For a correct assessment of the speed of implementation of the methods, it is important to measure when the load is close to real, The number of simultaneous requests (parallel threads) is important. Since the load on the combat circuit is significantly different from the test, and the number of testers who can be involved in the test is limited, we developed an operator’s work emulator to generate the required load. The emulator is a one-page web application that sends requests and processes the result in the same way as a system user. Identification data (login) and behavior parameters (number of seconds before the next step) can be passed to the application via url, which is very convenient for mass launch.
The test is carried out according to the following scenario from several development machines or dedicated virtual machines running several instances of the emulator that send the necessary signals (commands) to the Pds service, the service takes the required number of phone numbers and sends them to the PBX. For the load test, a dedicated telephone number is used, for which the specified behavior is registered on the PBX: answer (pick up the phone) after a random number of seconds, hang up the phone after a random number of seconds.
The test is carried out for 15-20 minutes.
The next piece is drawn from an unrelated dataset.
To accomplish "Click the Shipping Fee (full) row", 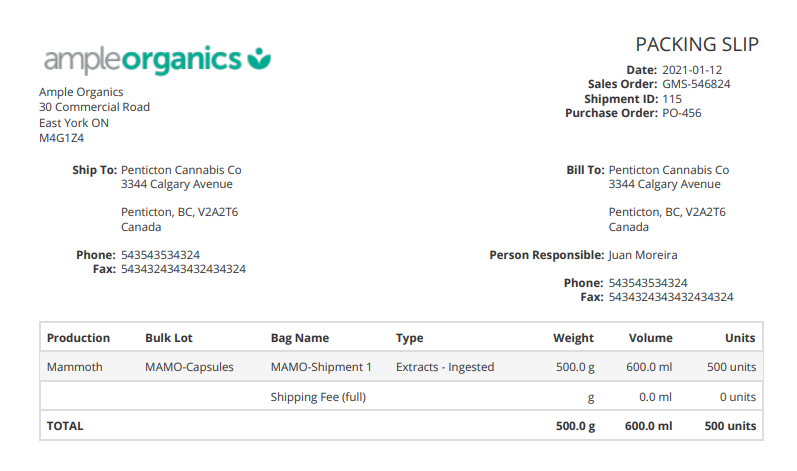I will coord(318,397).
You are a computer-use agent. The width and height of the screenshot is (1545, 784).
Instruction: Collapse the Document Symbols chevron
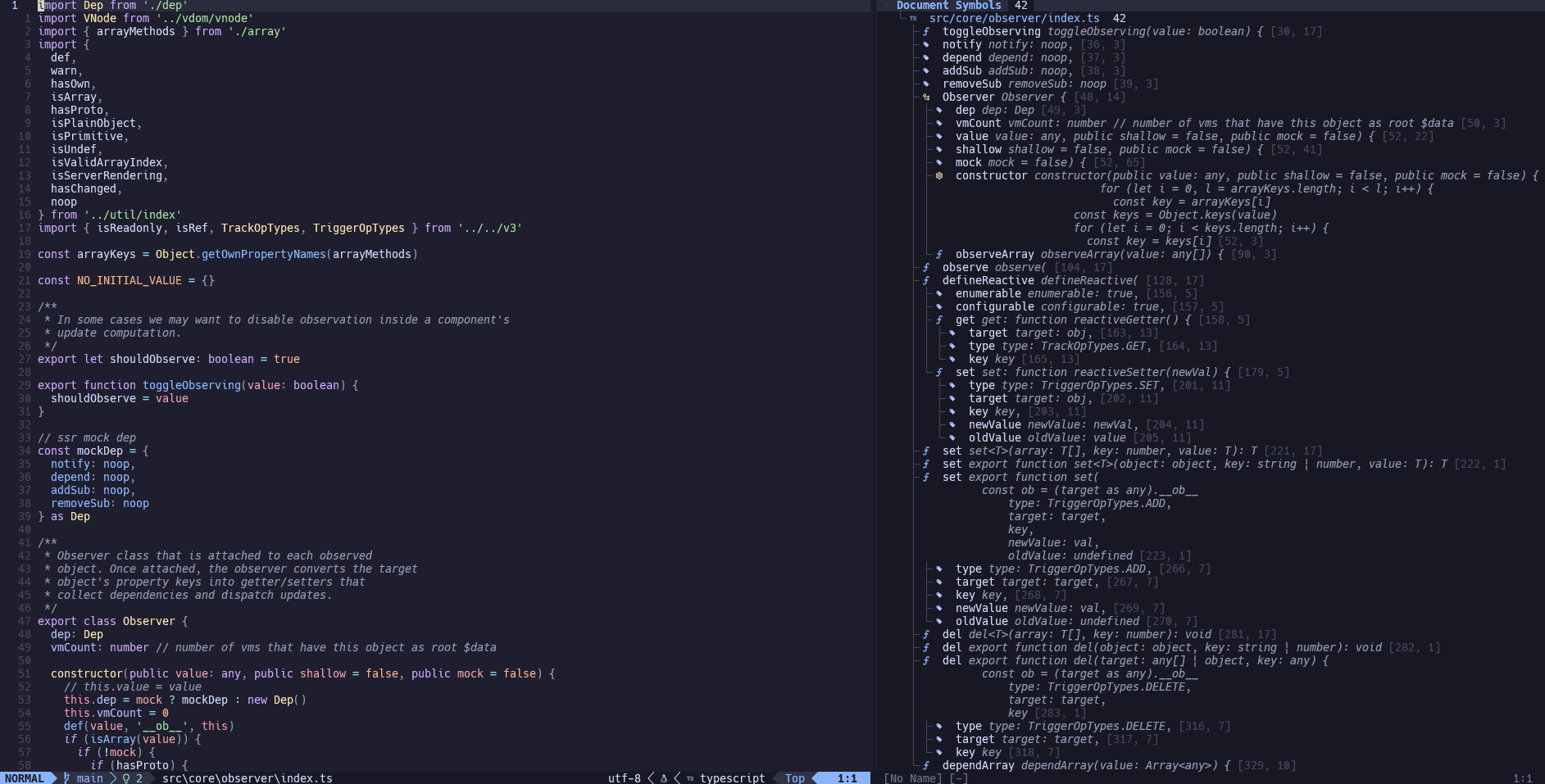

During this time, enough data is collected for analysis.
In the future we plan to add control over the load on the database using Oracle Enterprise Manager.
Evaluation of test results
The measurements recorded as a result of the test go to the log analyzer, which forms a table with the results. The table consists of the following columns:
- Service is the name of the service whose method is being called.
- Method - the name of the method that is called for processing.
- Count - the number of method calls per test.
- AvgTime is the average method execution time.
- MinTime - the minimum time the method is executed.
- MaxTime - the maximum time the method is executed.
- Delta - the difference between the maximum and minimum execution time.
An example of a table with the results of measurements.
Service | Method | Count | Avgtime | Mintime | Maxtime | Delta |
---|
TCSBank.Telephony.Core.Pds.ICustomerBoardService | FindCustomerByUniqueId | 60 | 0.006371 | 0.003428 | 0.010329 | 0.006901 |
TCSBank.Pds.HostingService.PdsOperationService | GetAcdAnswerer | 26 | 0.450426 | 0.011836 | 4.247844 | 4.236008 |
TCSBank.Teleony.Core.Pds.IPdsCoreService | OnConnectionSuccess | 56 | 0.119736 | 0.093473 | 0.526525 | 0.433052 |
Similar tables with the results of the work of methods are published on project wiki-pages for each displayed version and are available for evaluation and comparison.
The ratio of received and missed calls received at a given processing speed is also evaluated. If there is a significant increase in the speed of execution of methods between versions, leading to an increase in the number of missed calls, optimization changes are made to the product, after which the load test is repeated.
In the future, we will complement this approach by analyzing the load on the database caused by the test.
Summary
The use of the described method allows us to guarantee the quality of the system and quickly deal with abnormal situations on the combat circuit. I want to note that this approach is not applicable to all systems and stages of the product life cycle. What methods to apply for quality assurance in each particular case is up to you. Thank you for your interest and successful work.